No one really knew when it first started to happen. Perhaps it started with the youth, and their non-elder-respecting ways. Others claim the competition in the health care industry was growing too fast and those small town, west coast doctas (straight out the C P T) just couldn't keep up. Though, even with all the controversy, we do still know this. The Good Doctor had served the community well over the years, mainly from the fact that every symptom of every disease his patients ever asked him about recieved the same prescribed treatment: "smoke the muthafuckin' weed every muthafuckin' day". Sure, he wasn't one of those fancy, college-educated doctors, but he got the job done. It was, indeed, a good life.

But somewhere along those lines, the people forgot about Dre. The man who brought the small town Eazy-E, Ice Cube, and the group that said "Muthafuck the Police", seemed a mere legend that the town's elders would talk about on their long, lazy evenings on front-porches. And while the youth of that small, isolated middle western emu-farming town went about their days without offering a single respect nod to the Doctor, there was still one who knew. He had been raised by the Doctor from his first days, when Dre had found the small, cigar smoking, witty-aphorism-spouting android in a back alley behind the town's ma-and-pa run strip club/bondage dungeon. And if we can say anything with certainty, in this crazy, mixed up world, its that Robot Winston Churchill ain't neva forgot about Dre.

These nappy headed hos (the ones who forgot about Dre) needed to straight up die. So, there I was, dressed to kill but sitting alone smoking dank nugs and drinking smirnoff watermelons. It was a delight and a pleasure, but when the light came on the ambiance was lost. But that's okay because the travel channel, which I am somewhat watching/listening to, told me that two turkeys are presidentally pardonned each year. My day today was much more eventful than normal. sitting in greek class at noon plus thirty minutes I had no idea where I would be and what I would be doing in a matter of minutes and half-hours. First, when I got back to my residence I found that my friend was the new, proud owner of a fine, official looking fake id.
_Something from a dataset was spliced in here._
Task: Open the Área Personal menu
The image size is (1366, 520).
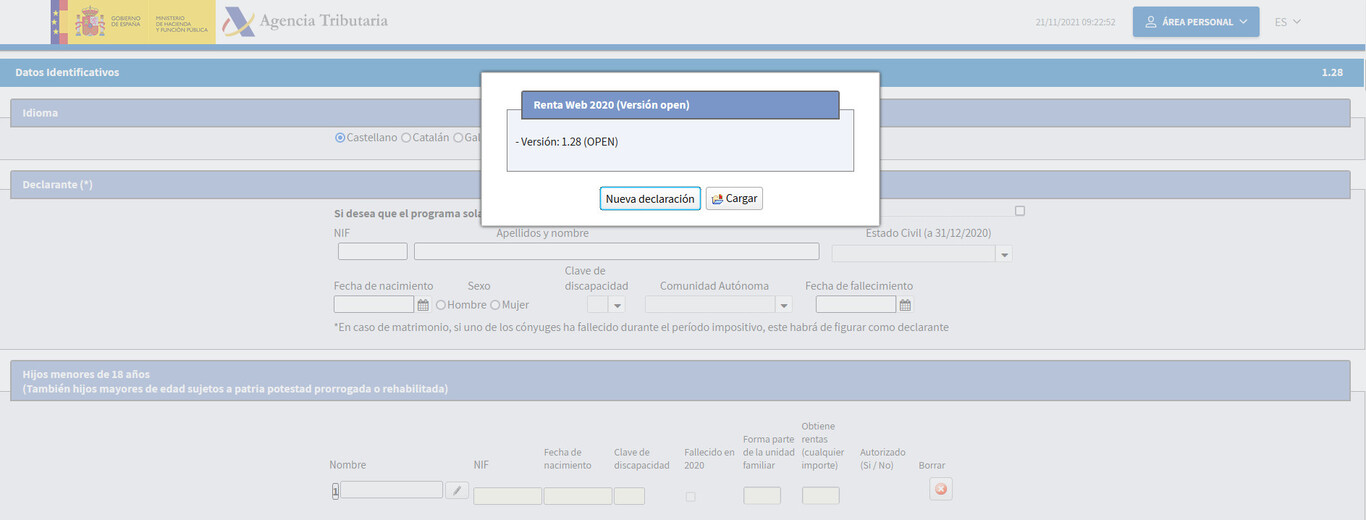Action: (1195, 22)
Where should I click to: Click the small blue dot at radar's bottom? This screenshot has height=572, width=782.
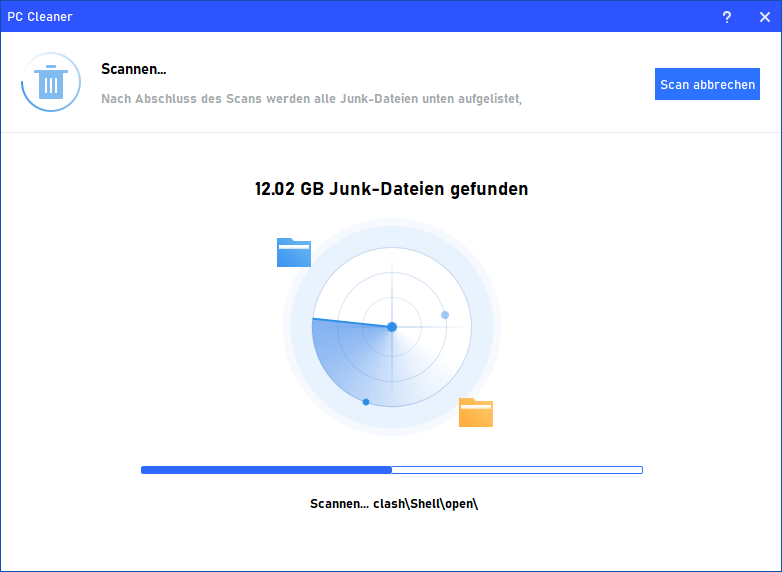366,402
I needed one. So, I figured out the dets on obtaining said contraband (I just sat for about thirty seconds trying to remember if contraband was the right word for the situation) and proceded to enter my university's resident travel agency and garner up an international student id card. For twenty six members of american currency, I was able to obtain a photo-id (internationally recognized as kick ass) that said my birthday was well into 1986. After that, I got turned down at one liquor store but was able to obtain a fair amount of good malt liquor at the second try. So, for the past three hours I've been listening to the new Summer at Shatter Creek album while drinking Smirnoff and smoking Boulder's finest. Truth.
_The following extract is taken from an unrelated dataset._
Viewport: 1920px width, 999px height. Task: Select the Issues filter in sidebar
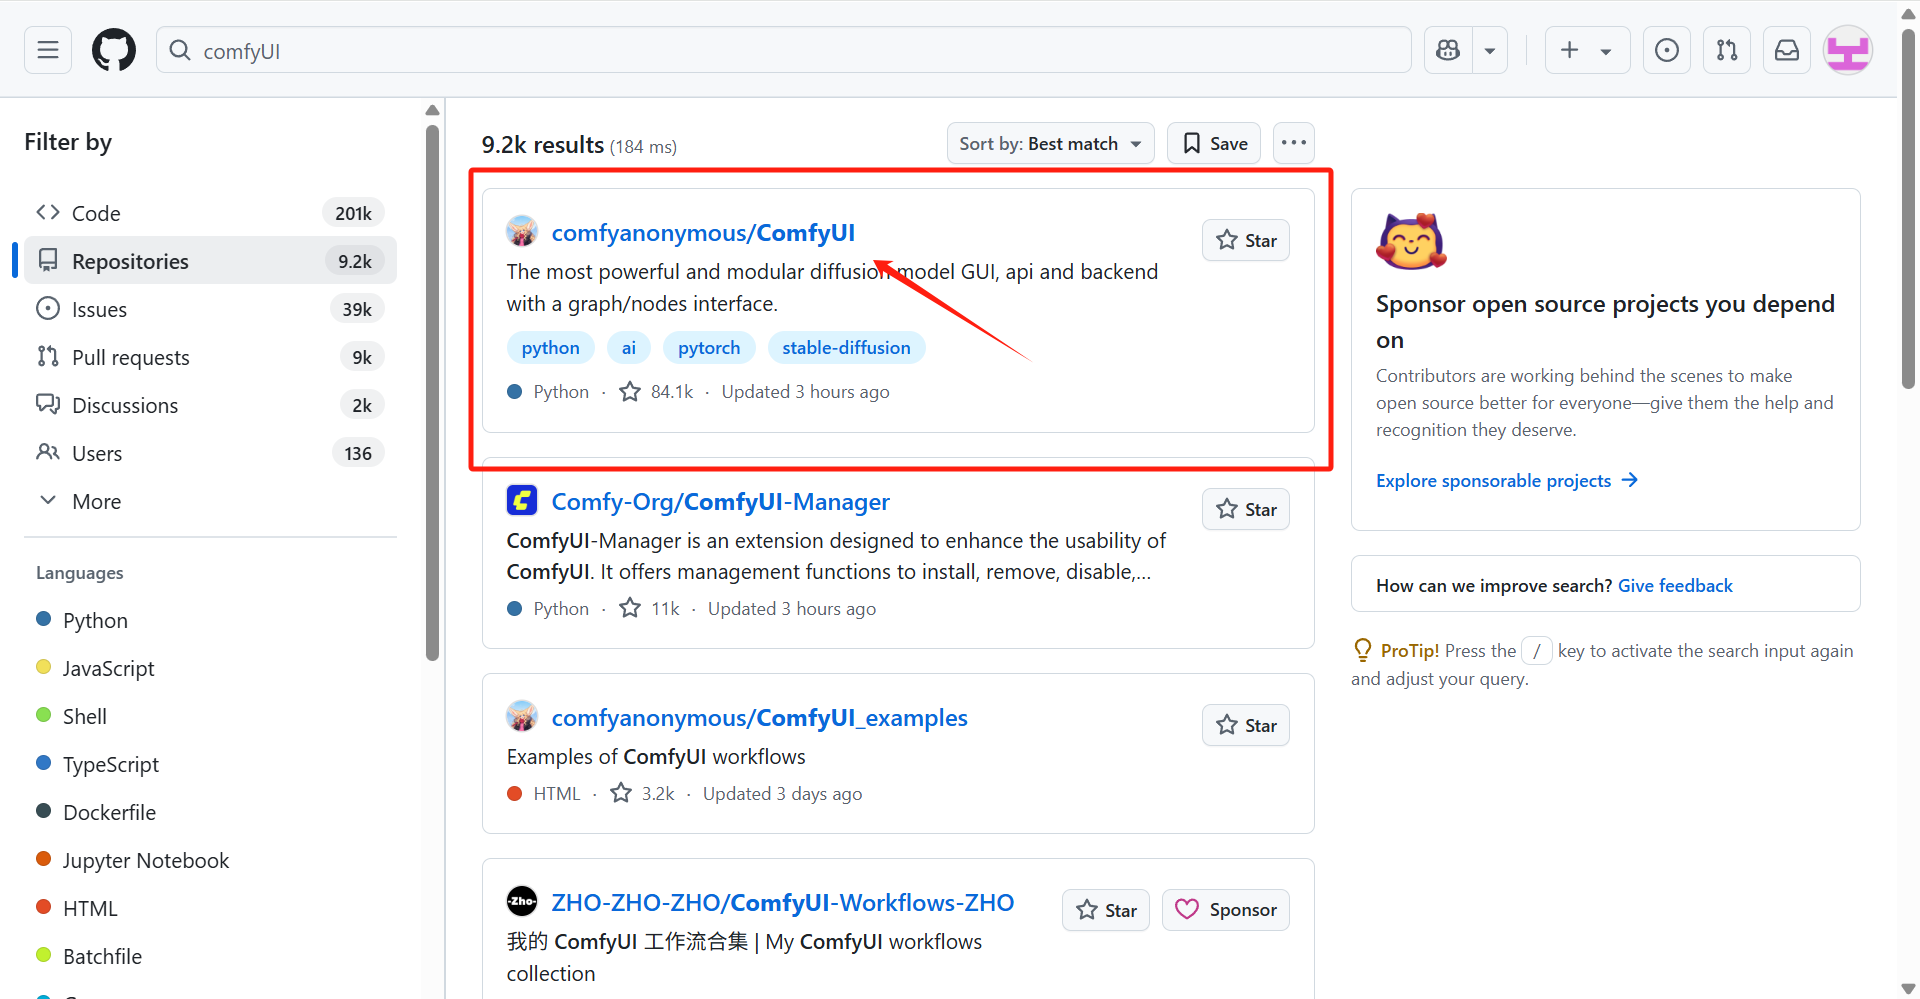tap(99, 309)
It was a bloodbath. The wrecked and horribly deformed bodies of countless townsfolk littered the dusty street. As Robot Winston surveyed his work, a special sense of pride welled up like so many pretty bubbles in his hardened, andriod chest. For the first time in his computer-controlled life, he had done something for someone else. And, after all, isn't that what life is about; helping our fellow man maintain his dignity? It was a story for the ages, and one that, as we can all see, takes up a special significance this holiday season.

2 comments:

monica said...

samuel wilson, you are absolutely insane... or amazing. i don't know which. all i know is that the "d" key on my keyboard has stopped functioning properly and it is fuckin annoying. anyways, mad props for getting a fake id- you best buy me some kahlua once well all return back to the good ol' EP.

cheers!

wilson said...

did the term "absolutely, insanely amazing" ever cross your radar? anyway, i would love to commiserate with your current keyboard situation, and i have mad appreciation for the mad props.

booze for all and the no one for president in '08!